[Records for locating described items]
•••
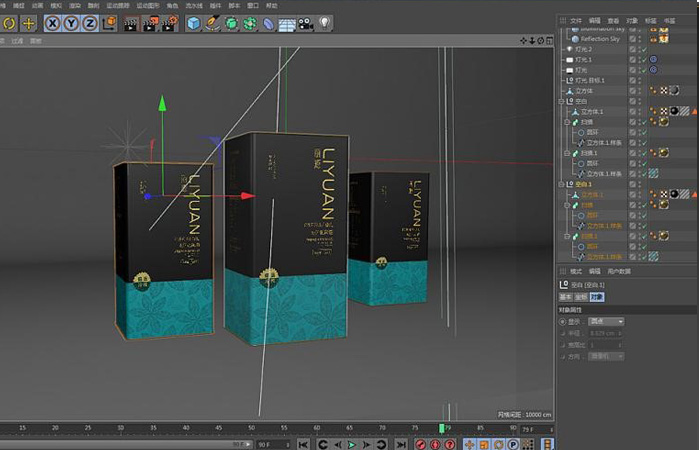Click the Floor environment icon
700x450 pixels.
287,23
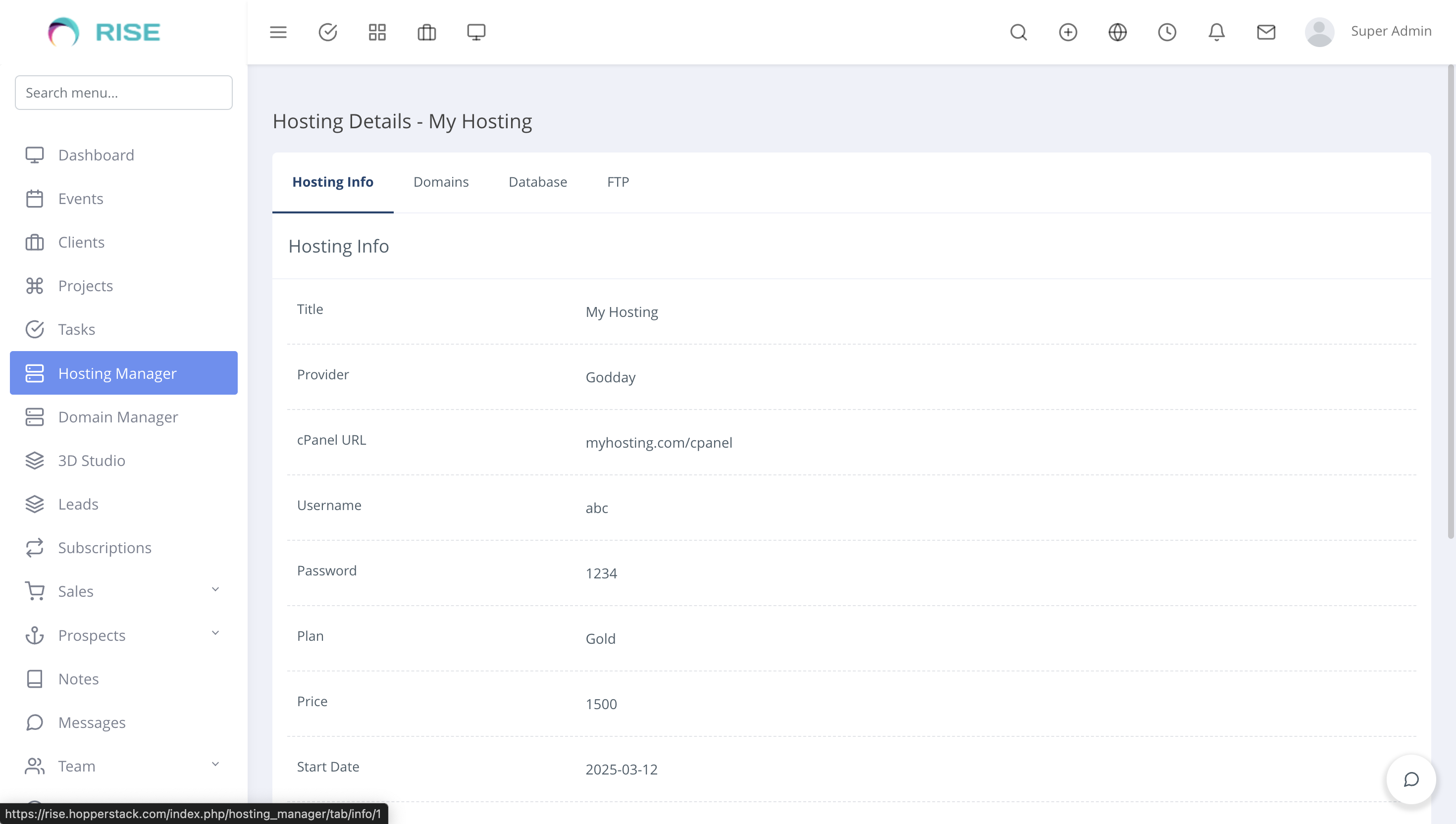Click the to-do checkmark icon in the top toolbar
The width and height of the screenshot is (1456, 824).
point(328,32)
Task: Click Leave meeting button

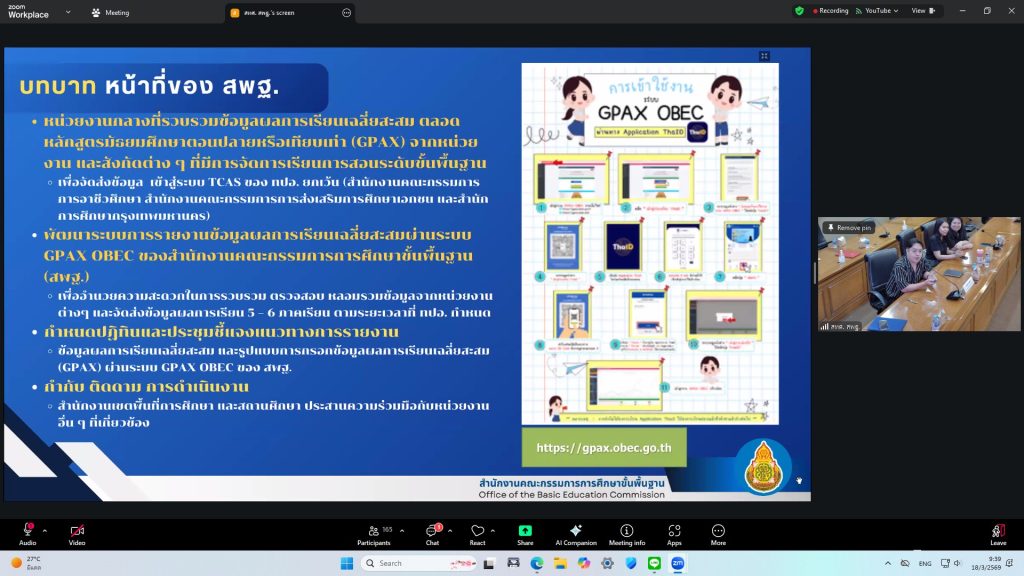Action: pyautogui.click(x=997, y=531)
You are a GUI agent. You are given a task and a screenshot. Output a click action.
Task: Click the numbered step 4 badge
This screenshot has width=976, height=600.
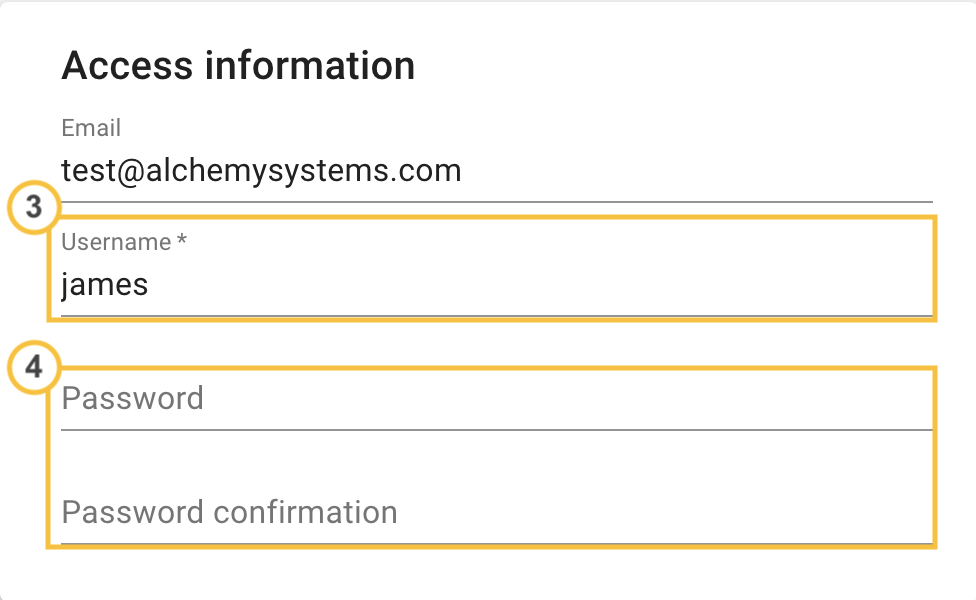[34, 367]
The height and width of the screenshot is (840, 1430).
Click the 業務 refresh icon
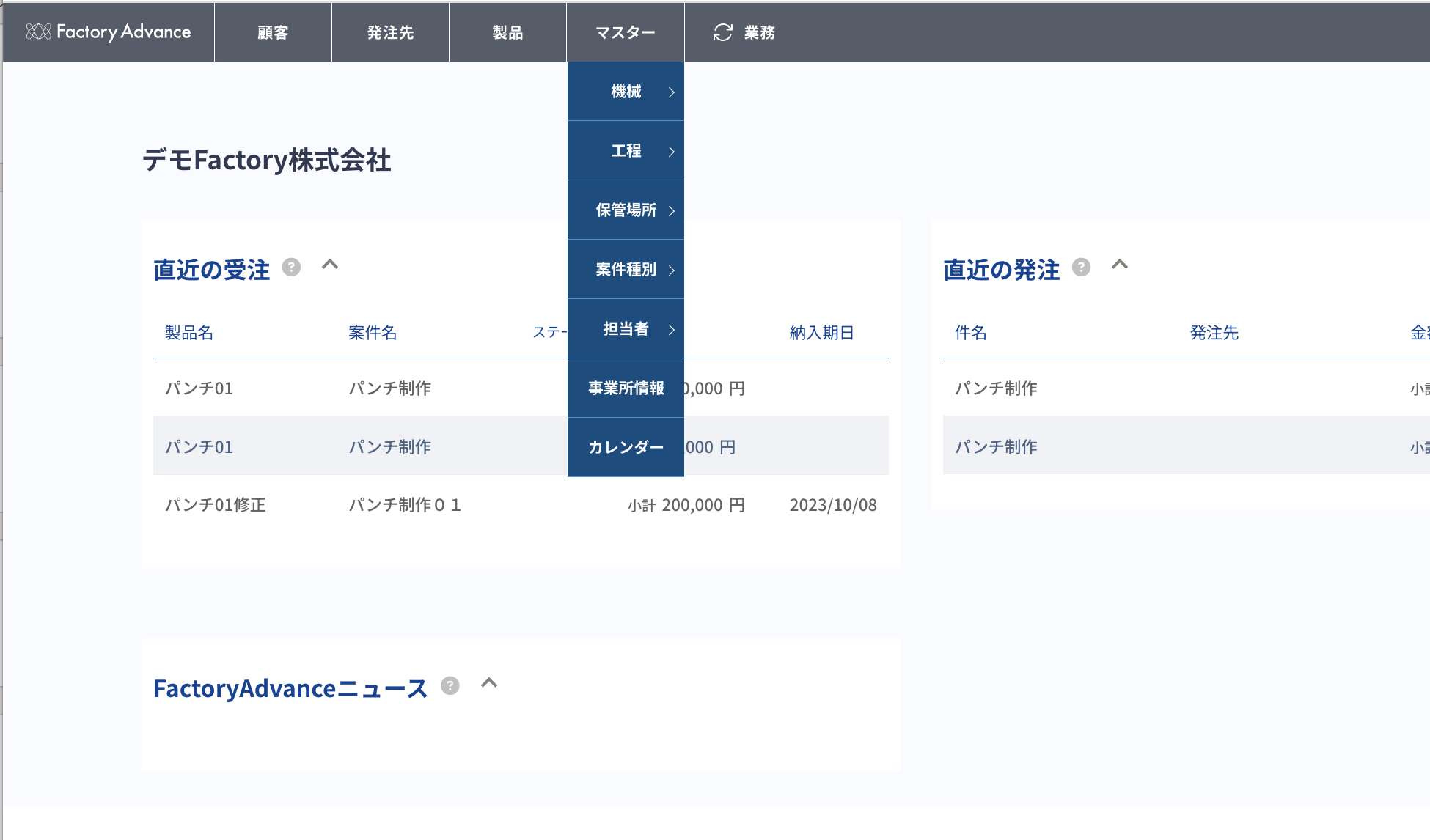click(x=722, y=32)
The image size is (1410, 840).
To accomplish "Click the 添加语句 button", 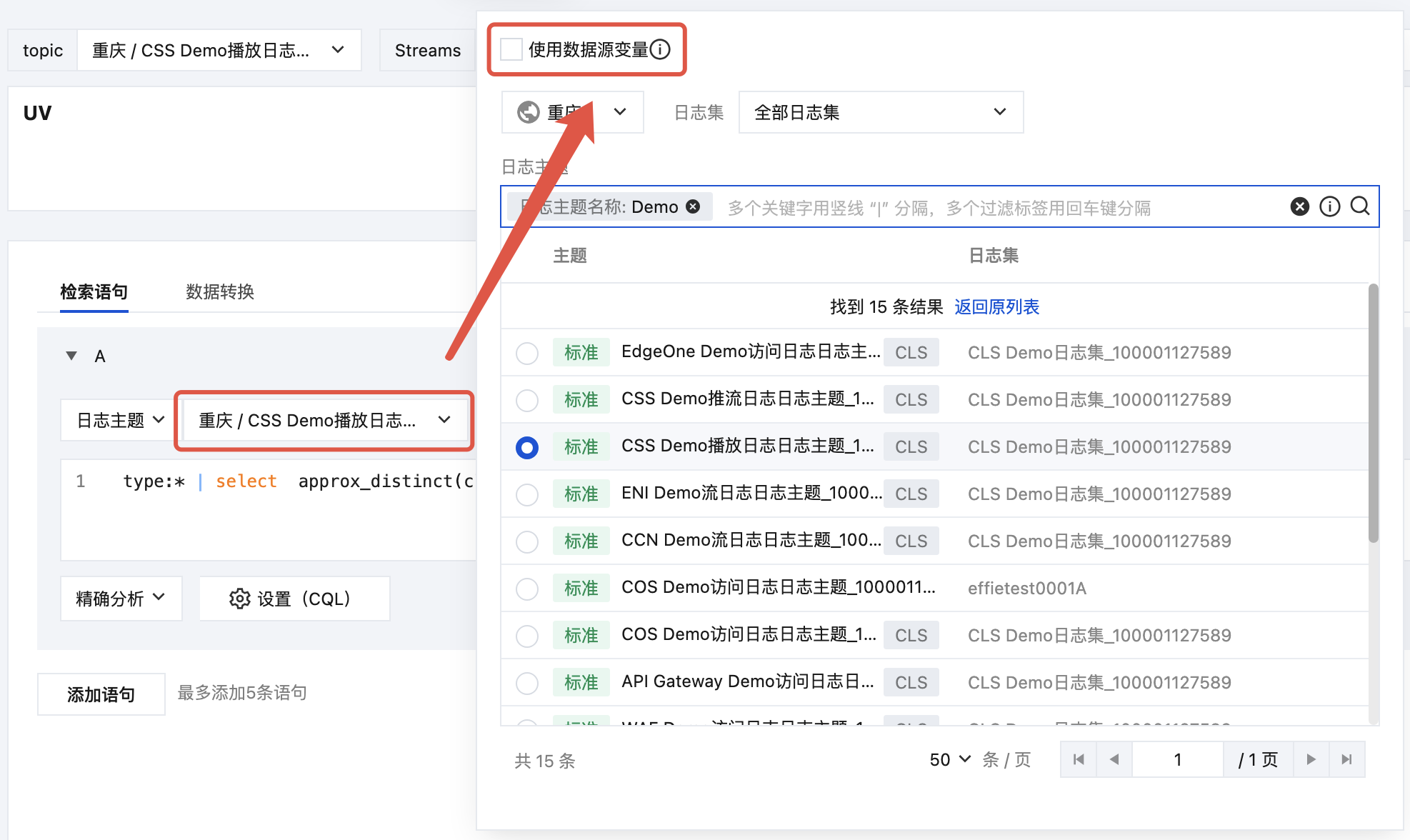I will [x=101, y=694].
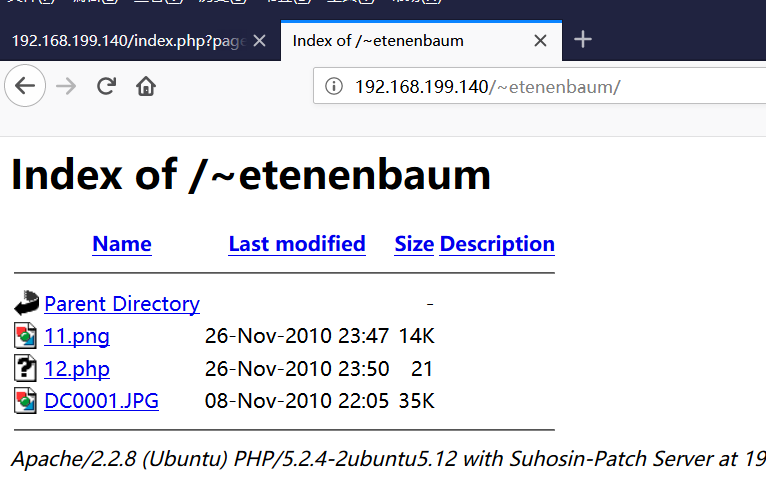Click the URL address bar field
766x501 pixels.
pos(539,86)
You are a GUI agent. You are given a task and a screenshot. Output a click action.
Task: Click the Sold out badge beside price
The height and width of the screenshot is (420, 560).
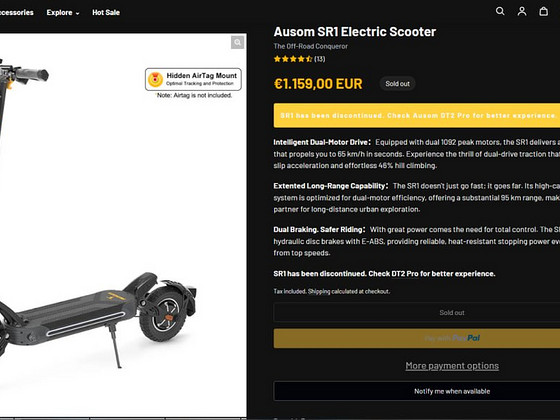tap(397, 84)
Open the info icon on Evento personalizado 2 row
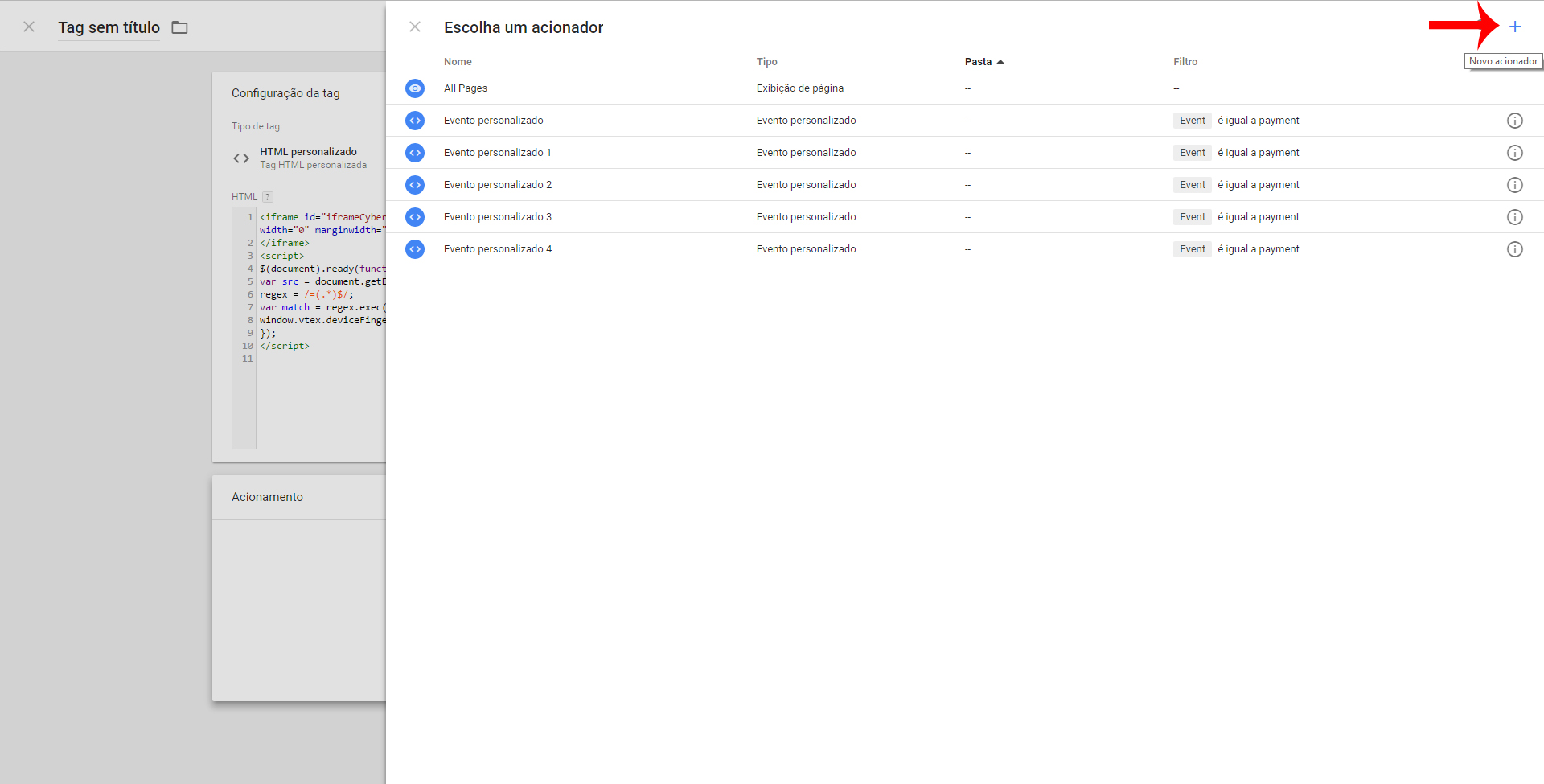 pyautogui.click(x=1515, y=184)
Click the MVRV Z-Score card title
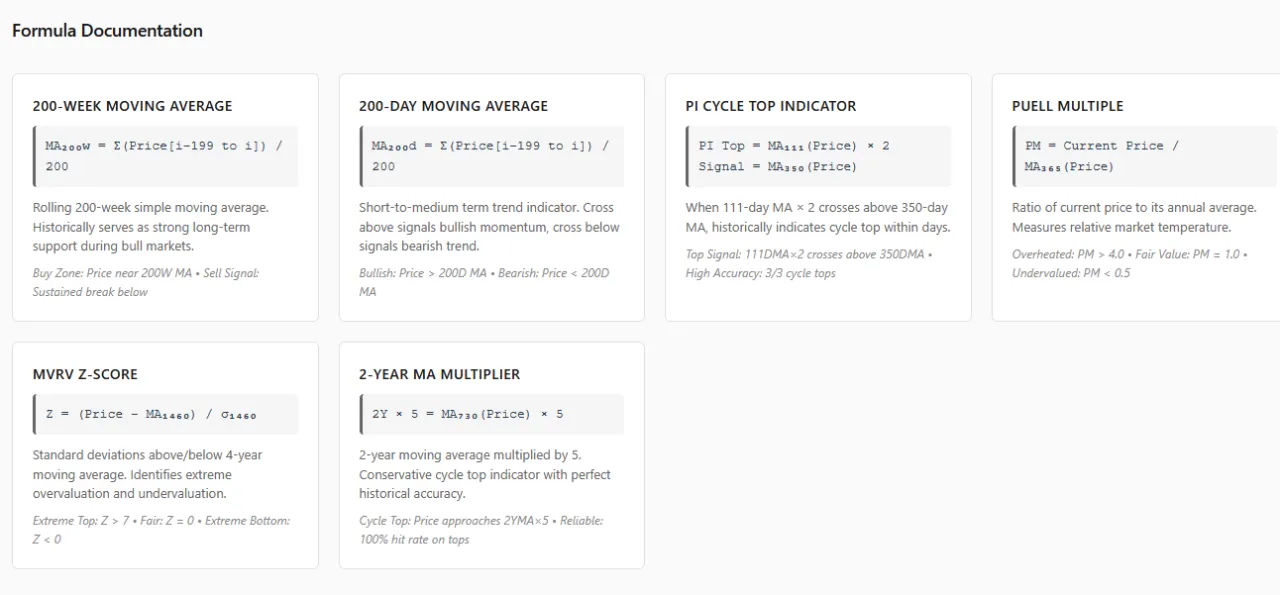This screenshot has width=1280, height=595. [85, 374]
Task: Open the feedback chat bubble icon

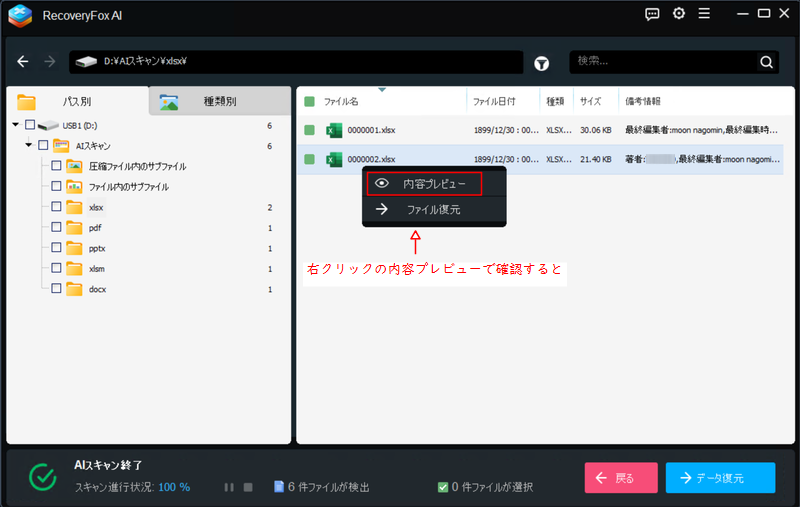Action: [x=652, y=14]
•••
:: Exercise task ::
Reproduce verbatim the rows from the line containing "Click the MVRV Z-Score card title" through the end of the rows, inclusive, omitting the pictures.

:: Response ::
Click the MVRV Z-Score card title
This screenshot has width=1280, height=595. [85, 374]
Task: Open the feedback chat bubble icon

Action: [x=652, y=14]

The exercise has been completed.